_Required work:_ Exactly the lines from the one containing "Select the G windshield mark on diagram" through the end of the records must be reproduced; leave out all pictures.

Task material START

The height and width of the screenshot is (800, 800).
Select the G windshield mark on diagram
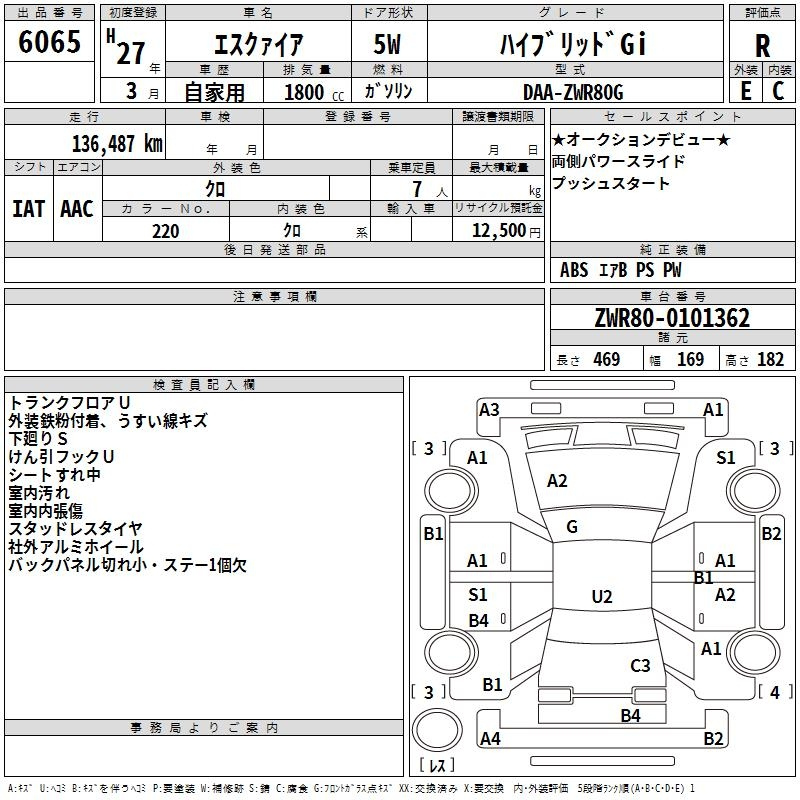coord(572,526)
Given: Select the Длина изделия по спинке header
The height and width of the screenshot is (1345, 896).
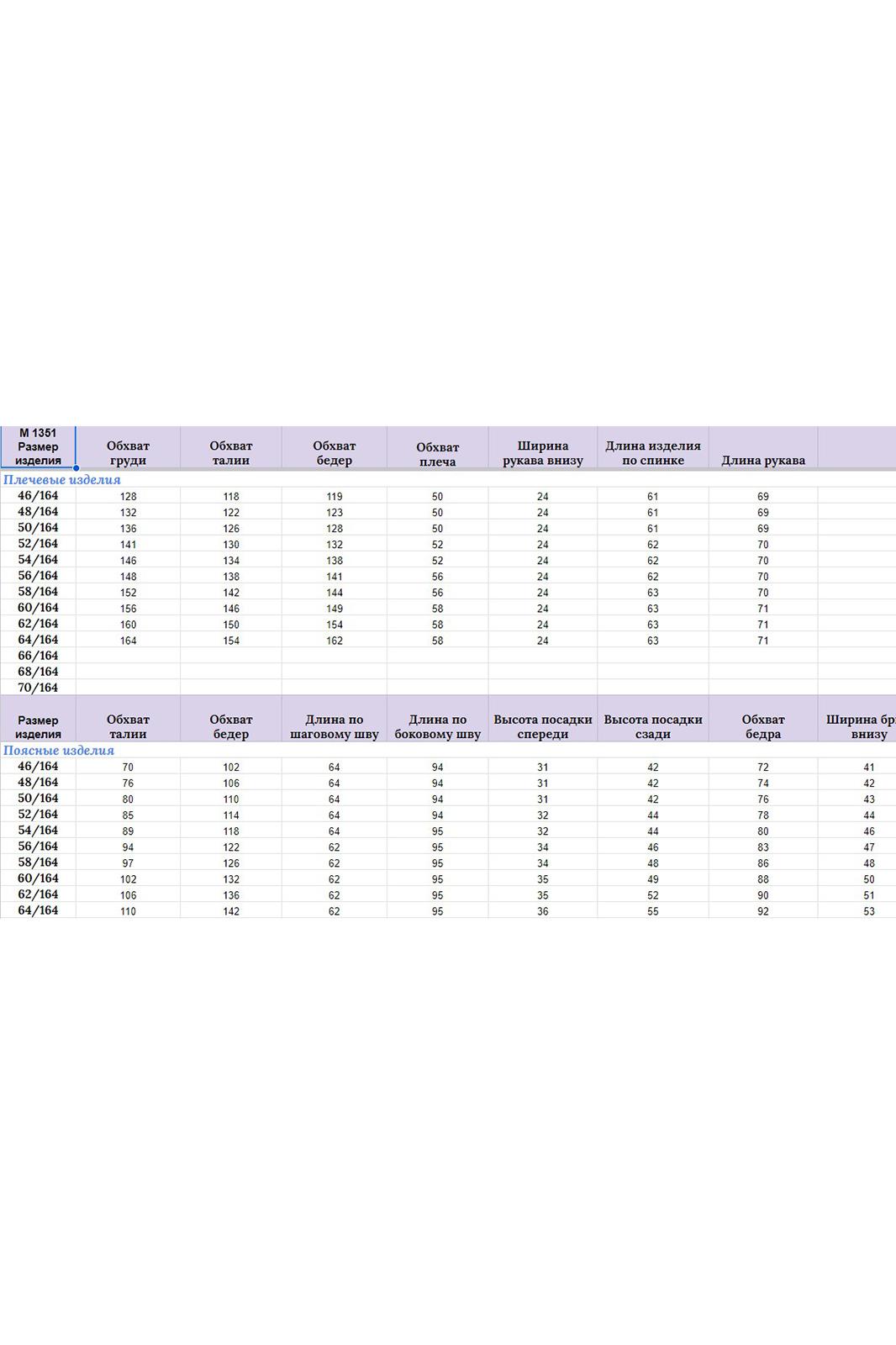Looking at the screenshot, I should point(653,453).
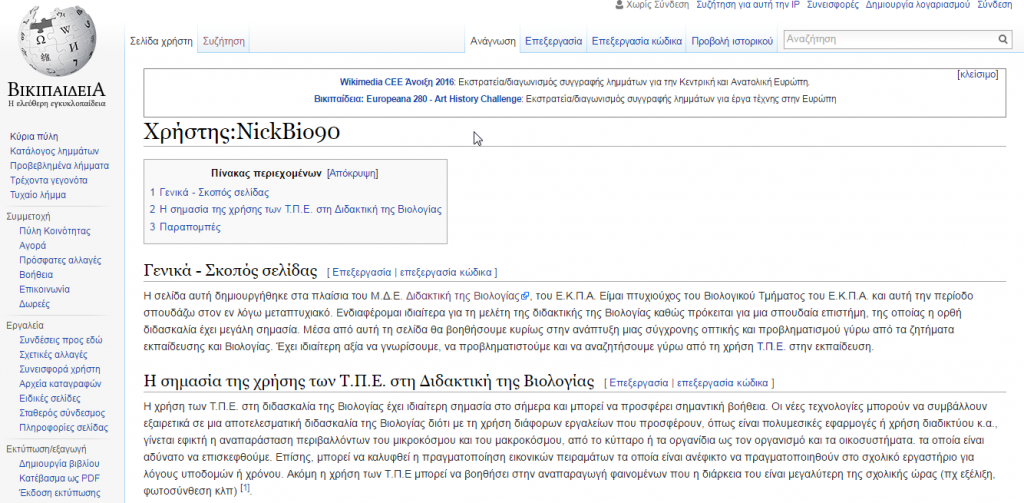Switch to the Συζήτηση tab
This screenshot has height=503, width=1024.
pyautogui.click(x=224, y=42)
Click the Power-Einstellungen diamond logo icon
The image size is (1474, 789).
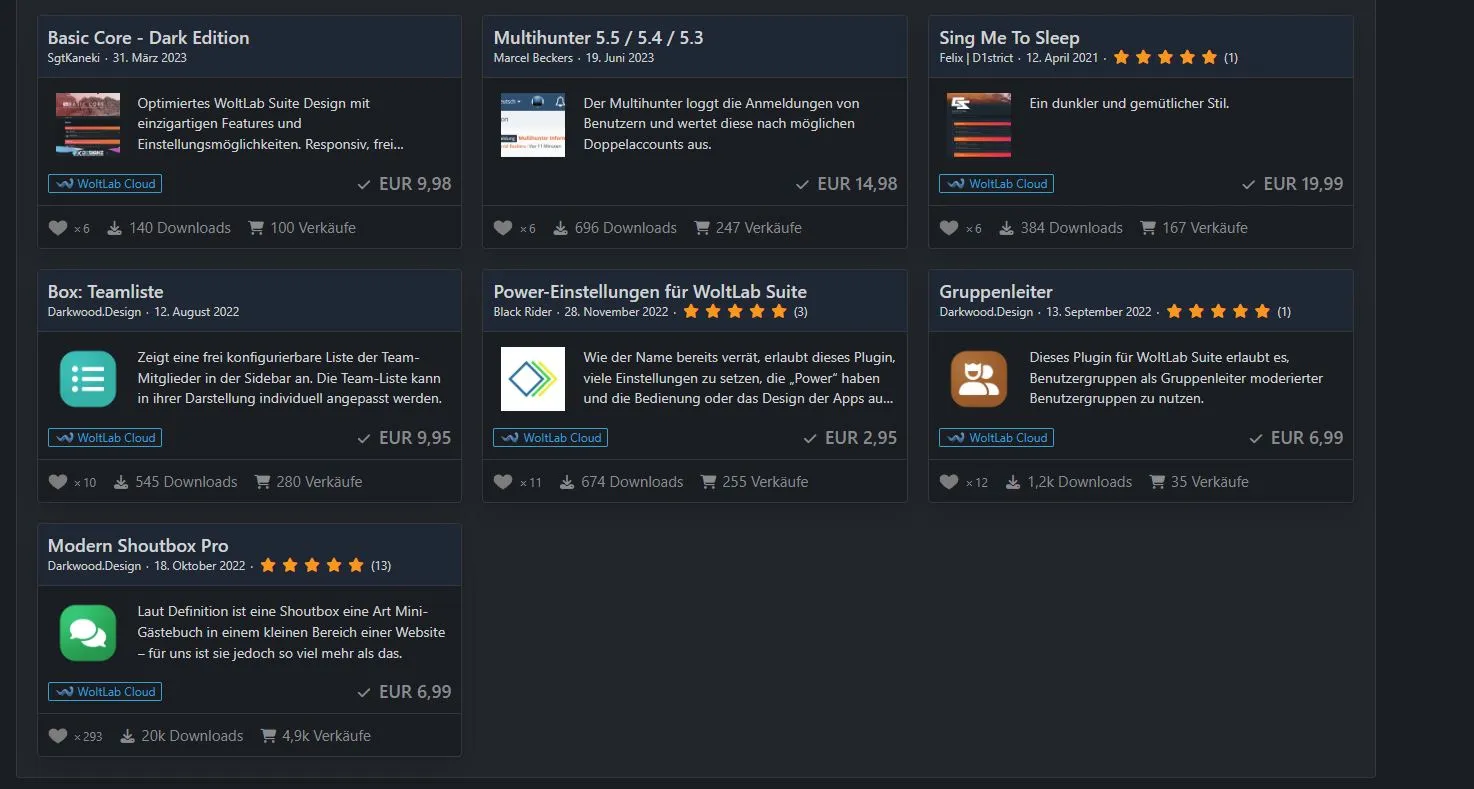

Task material END

_Reply to the exercise:_
Select the G windshield mark on diagram
coord(572,526)
Given: Select the Длина изделия по спинке header
The height and width of the screenshot is (1345, 896).
Looking at the screenshot, I should point(653,453).
Switch to the Συζήτηση tab
This screenshot has height=503, width=1024.
pyautogui.click(x=224, y=42)
Click the Power-Einstellungen diamond logo icon
The image size is (1474, 789).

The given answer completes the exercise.